'''

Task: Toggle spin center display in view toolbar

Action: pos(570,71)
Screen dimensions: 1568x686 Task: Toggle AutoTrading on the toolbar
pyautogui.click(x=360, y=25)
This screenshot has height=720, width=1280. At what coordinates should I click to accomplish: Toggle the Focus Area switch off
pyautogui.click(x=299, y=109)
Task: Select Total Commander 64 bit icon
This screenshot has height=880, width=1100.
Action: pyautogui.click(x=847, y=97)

'''

__What is expected__. Please update the lines of the records starting with the line containing "This screenshot has height=720, width=1280." and going on through the end of the records, replacing "Focus Area" with "Zoom Area" and leaving everything else unchanged. Give back only those lines.

__Result below__.
This screenshot has height=720, width=1280. At what coordinates should I click to accomplish: Toggle the Zoom Area switch off
pyautogui.click(x=299, y=109)
Task: Select Total Commander 64 bit icon
This screenshot has height=880, width=1100.
Action: pyautogui.click(x=847, y=97)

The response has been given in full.